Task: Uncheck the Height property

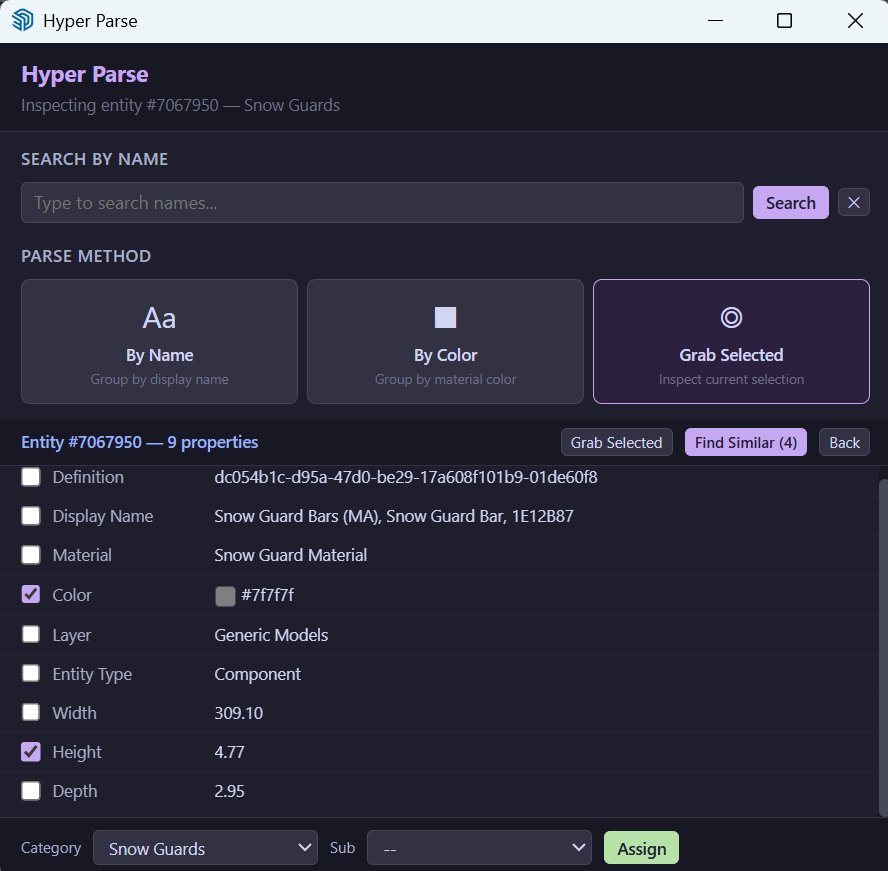Action: [x=30, y=752]
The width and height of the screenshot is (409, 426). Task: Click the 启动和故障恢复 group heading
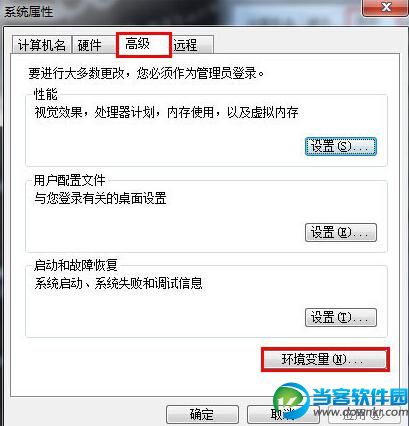pyautogui.click(x=76, y=265)
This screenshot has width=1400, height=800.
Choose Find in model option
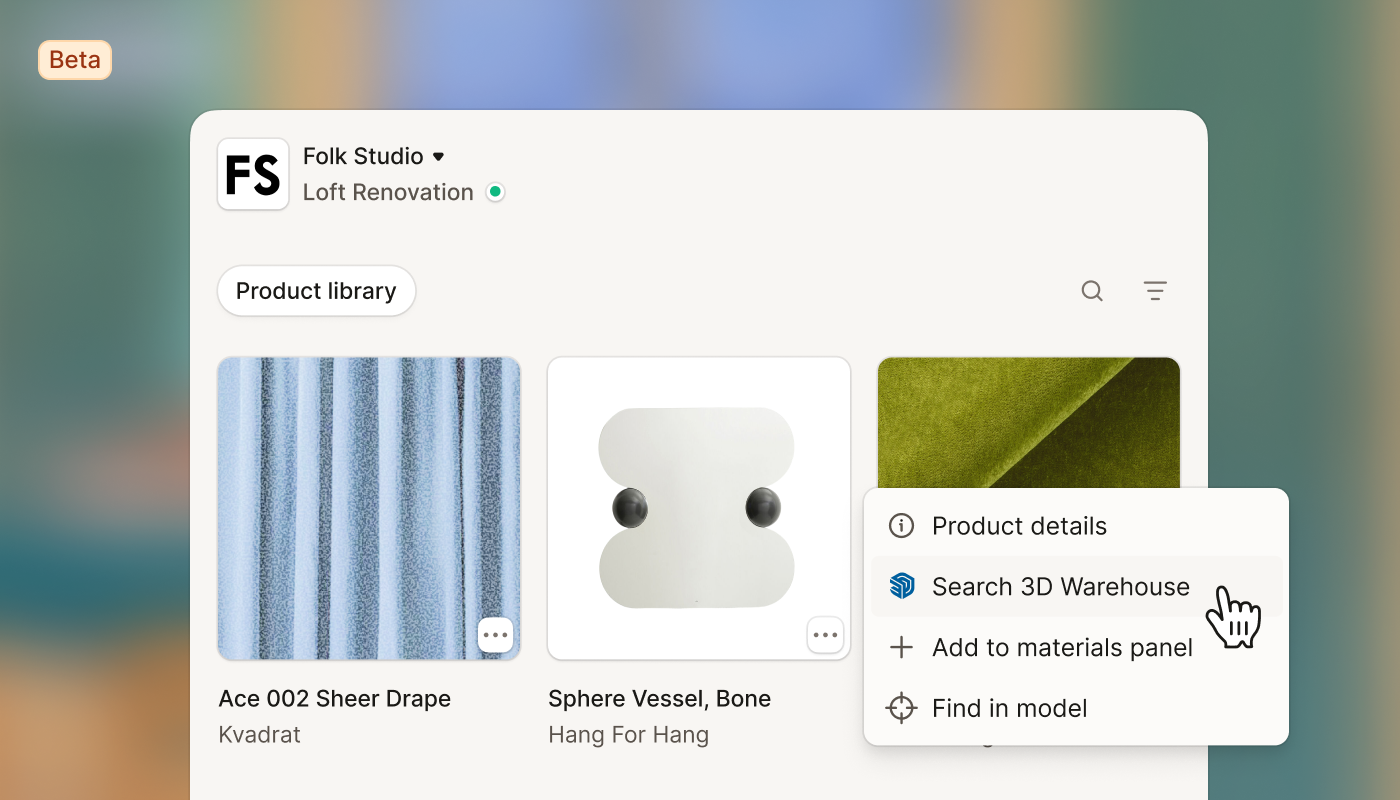pyautogui.click(x=1076, y=708)
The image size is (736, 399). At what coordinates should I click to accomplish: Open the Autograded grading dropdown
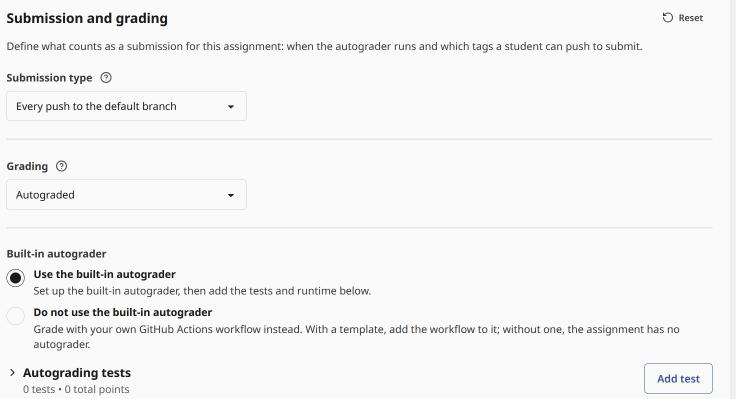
_ _ _ _ _ _ _
Work task:
Would you write out exactly the lines of the data from the one holding "This screenshot has width=1400, height=800." to the final line, both included, with pictures left out?

Response area:
This screenshot has width=1400, height=800.
Choose Find in model option
pyautogui.click(x=1076, y=708)
The image size is (736, 399). At what coordinates should I click to accomplish: Open the Autograded grading dropdown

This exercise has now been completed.